It should be noted that about half of exon 7 (nt 694-1028) and the coding sequences preceding exon 6 are not covered by the PCR amplification strategy described here. These regions contain many known SNP sites2,8,20,21,33 and are also likely to harbor new mutation sites yet to be identified. Thus, sequence variation in these regions, known or unknown, will not be detected by the current multiplex PCR-SSCP analysis. However, given the physical closeness of the amplified fragments in exon 7 and the sensitivity of the SSCP technique, this method has already made full use of the multiplexing and the SSCP strategies. Its success and reproducibility hinge on the precise control of the buffer temperature during electrophoresis of the large polyacrylamide gel. In addition, silver staining requires the use of freshly prepared reagents.
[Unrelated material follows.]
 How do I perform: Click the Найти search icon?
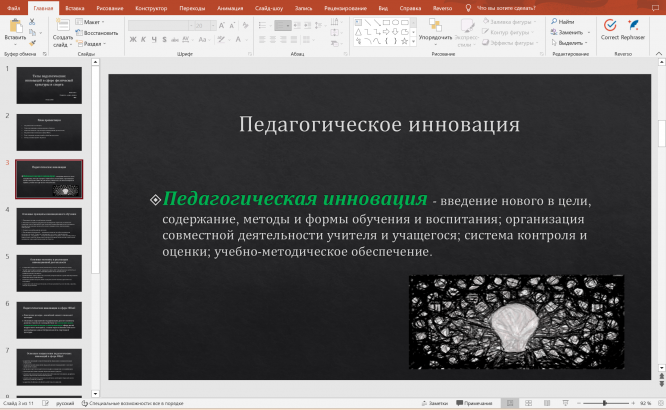(554, 21)
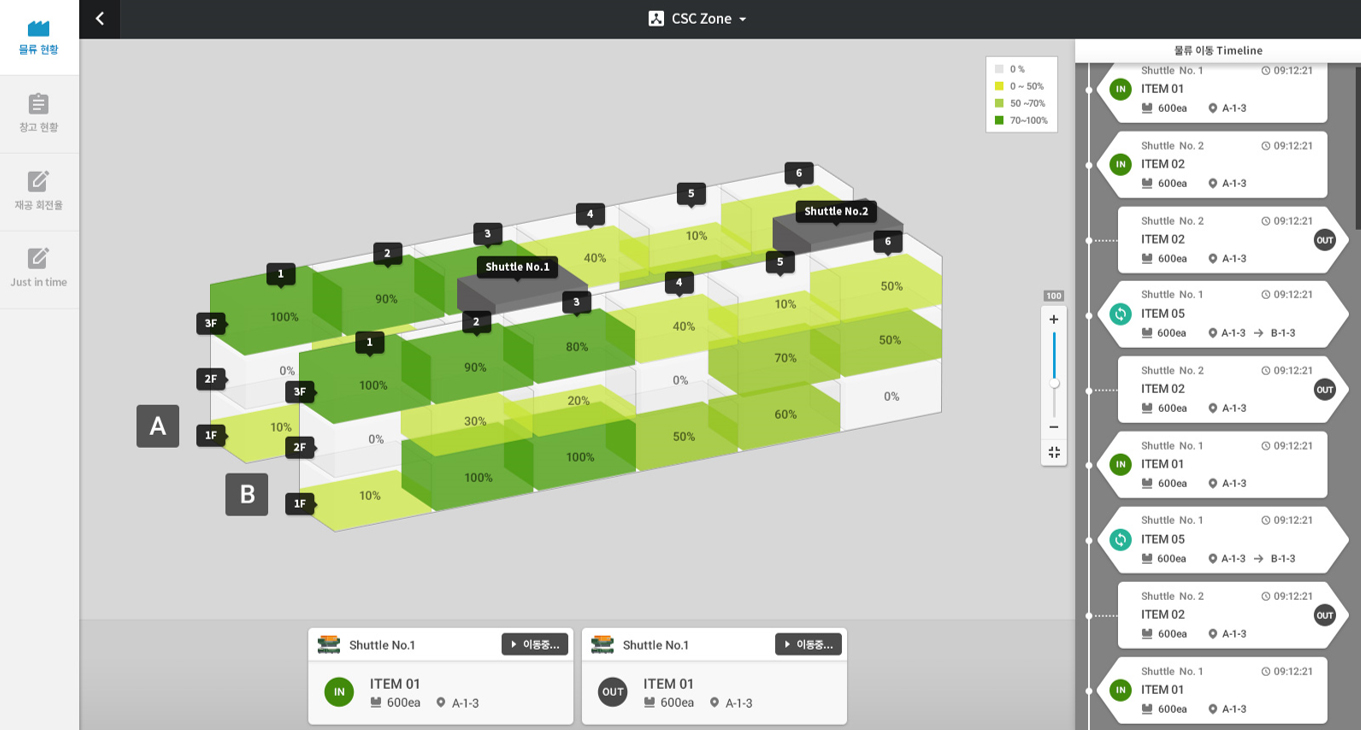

For the reported Chinese population, the frequencies of the major ABO alleles (A, B, and O) obtained in this study were similar to those obtained for a larger sample of random Chinese donors (n = 315).24 However, for the reported white European population from London, the frequency of the A allele (Table 4) was lower than previously reported32 (0.21 vs 0.28), whereas the B allele was much higher (0.13 vs 0.06). This indicates that the collected white European samples might not be truly random samples. It is also possible that some might come from offspring of white Europeans and other ethnic groups living in London.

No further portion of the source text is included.